» Material provided
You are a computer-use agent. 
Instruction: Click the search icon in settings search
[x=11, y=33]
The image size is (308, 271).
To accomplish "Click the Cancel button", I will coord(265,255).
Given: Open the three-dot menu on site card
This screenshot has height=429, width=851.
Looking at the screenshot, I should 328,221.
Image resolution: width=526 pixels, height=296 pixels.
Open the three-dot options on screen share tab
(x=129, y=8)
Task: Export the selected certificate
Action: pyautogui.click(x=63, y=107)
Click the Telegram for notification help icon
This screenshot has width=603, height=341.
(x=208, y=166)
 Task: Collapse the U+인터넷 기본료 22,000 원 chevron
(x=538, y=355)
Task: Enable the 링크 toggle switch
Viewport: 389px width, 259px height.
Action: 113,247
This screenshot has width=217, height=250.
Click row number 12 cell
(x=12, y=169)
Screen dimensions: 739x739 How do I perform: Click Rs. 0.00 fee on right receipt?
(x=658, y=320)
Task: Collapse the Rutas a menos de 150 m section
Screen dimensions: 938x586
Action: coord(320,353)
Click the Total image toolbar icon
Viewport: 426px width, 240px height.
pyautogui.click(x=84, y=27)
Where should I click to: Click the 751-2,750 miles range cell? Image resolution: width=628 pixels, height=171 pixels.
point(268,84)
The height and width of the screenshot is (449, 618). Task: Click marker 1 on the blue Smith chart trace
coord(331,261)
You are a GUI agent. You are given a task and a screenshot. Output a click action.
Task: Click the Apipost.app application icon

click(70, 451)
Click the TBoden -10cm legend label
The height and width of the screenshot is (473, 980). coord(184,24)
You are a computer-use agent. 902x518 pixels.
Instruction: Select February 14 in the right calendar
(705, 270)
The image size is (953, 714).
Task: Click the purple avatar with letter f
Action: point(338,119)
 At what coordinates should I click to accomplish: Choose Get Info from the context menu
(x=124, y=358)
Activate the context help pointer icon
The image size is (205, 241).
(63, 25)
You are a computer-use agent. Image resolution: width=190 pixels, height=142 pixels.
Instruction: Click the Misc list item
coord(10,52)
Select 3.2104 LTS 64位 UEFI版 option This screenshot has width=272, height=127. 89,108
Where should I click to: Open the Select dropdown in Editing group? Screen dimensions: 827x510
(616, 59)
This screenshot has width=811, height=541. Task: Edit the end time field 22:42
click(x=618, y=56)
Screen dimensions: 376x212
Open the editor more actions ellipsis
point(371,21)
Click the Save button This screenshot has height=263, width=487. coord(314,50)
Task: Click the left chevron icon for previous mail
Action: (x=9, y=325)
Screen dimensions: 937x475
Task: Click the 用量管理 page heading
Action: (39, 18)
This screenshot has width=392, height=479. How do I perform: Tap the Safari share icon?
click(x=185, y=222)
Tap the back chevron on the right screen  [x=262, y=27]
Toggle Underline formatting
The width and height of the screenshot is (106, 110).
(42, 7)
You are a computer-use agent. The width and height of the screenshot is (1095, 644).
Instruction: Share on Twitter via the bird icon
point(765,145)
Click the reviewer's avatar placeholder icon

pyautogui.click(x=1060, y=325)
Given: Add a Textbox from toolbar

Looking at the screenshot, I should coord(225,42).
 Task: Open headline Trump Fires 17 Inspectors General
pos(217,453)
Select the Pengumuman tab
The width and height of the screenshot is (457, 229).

» Exercise
All entries should be given again precisely as they appear above.

» Expected output
You are a computer-use agent. 
Instruction: Click the search icon in settings search
[x=11, y=33]
The image size is (308, 271).
To accomplish "Click the Cancel button", I will coord(265,255).
Given: Open the three-dot menu on site card
This screenshot has height=429, width=851.
Looking at the screenshot, I should 328,221.
Image resolution: width=526 pixels, height=296 pixels.
Open the three-dot options on screen share tab
(x=129, y=8)
Task: Export the selected certificate
Action: pyautogui.click(x=63, y=107)
Click the Telegram for notification help icon
This screenshot has width=603, height=341.
(x=208, y=166)
 Task: Collapse the U+인터넷 기본료 22,000 원 chevron
(x=538, y=355)
Task: Enable the 링크 toggle switch
Viewport: 389px width, 259px height.
Action: 113,247
This screenshot has width=217, height=250.
Click row number 12 cell
(x=12, y=169)
Screen dimensions: 739x739 How do I perform: Click Rs. 0.00 fee on right receipt?
(x=658, y=320)
Task: Collapse the Rutas a menos de 150 m section
Screen dimensions: 938x586
Action: coord(320,353)
Click the Total image toolbar icon
Viewport: 426px width, 240px height.
pyautogui.click(x=84, y=27)
Where should I click to: Click the 751-2,750 miles range cell? Image resolution: width=628 pixels, height=171 pixels.
point(268,84)
The height and width of the screenshot is (449, 618). Task: Click marker 1 on the blue Smith chart trace
coord(331,261)
You are a GUI agent. You are given a task and a screenshot. Output a click action.
Task: Click the Apipost.app application icon

click(70, 451)
Click the TBoden -10cm legend label
The height and width of the screenshot is (473, 980). coord(184,24)
You are a computer-use agent. 902x518 pixels.
Instruction: Select February 14 in the right calendar
(705, 270)
The image size is (953, 714).
Task: Click the purple avatar with letter f
Action: point(338,119)
 At what coordinates should I click to accomplish: Choose Get Info from the context menu
(x=124, y=358)
Activate the context help pointer icon
The image size is (205, 241).
(63, 25)
You are a computer-use agent. Image resolution: width=190 pixels, height=142 pixels.
Instruction: Click the Misc list item
coord(10,52)
Select 3.2104 LTS 64位 UEFI版 option This screenshot has width=272, height=127. 89,108
Where should I click to: Open the Select dropdown in Editing group? Screen dimensions: 827x510
(616, 59)
This screenshot has width=811, height=541. Task: Edit the end time field 22:42
click(x=618, y=56)
Screen dimensions: 376x212
Open the editor more actions ellipsis
point(371,21)
Click the Save button This screenshot has height=263, width=487. coord(314,50)
Task: Click the left chevron icon for previous mail
Action: (x=9, y=325)
Screen dimensions: 937x475
Task: Click the 用量管理 page heading
Action: (39, 18)
This screenshot has width=392, height=479. How do I perform: Tap the Safari share icon?
click(x=185, y=222)
Tap the back chevron on the right screen  [x=262, y=27]
Toggle Underline formatting
The width and height of the screenshot is (106, 110).
(42, 7)
You are a computer-use agent. The width and height of the screenshot is (1095, 644).
Instruction: Share on Twitter via the bird icon
point(765,145)
Click the reviewer's avatar placeholder icon

pyautogui.click(x=1060, y=325)
Given: Add a Textbox from toolbar

Looking at the screenshot, I should coord(225,42).
 Task: Open headline Trump Fires 17 Inspectors General
pos(217,453)
Select the Pengumuman tab
The width and height of the screenshot is (457, 229).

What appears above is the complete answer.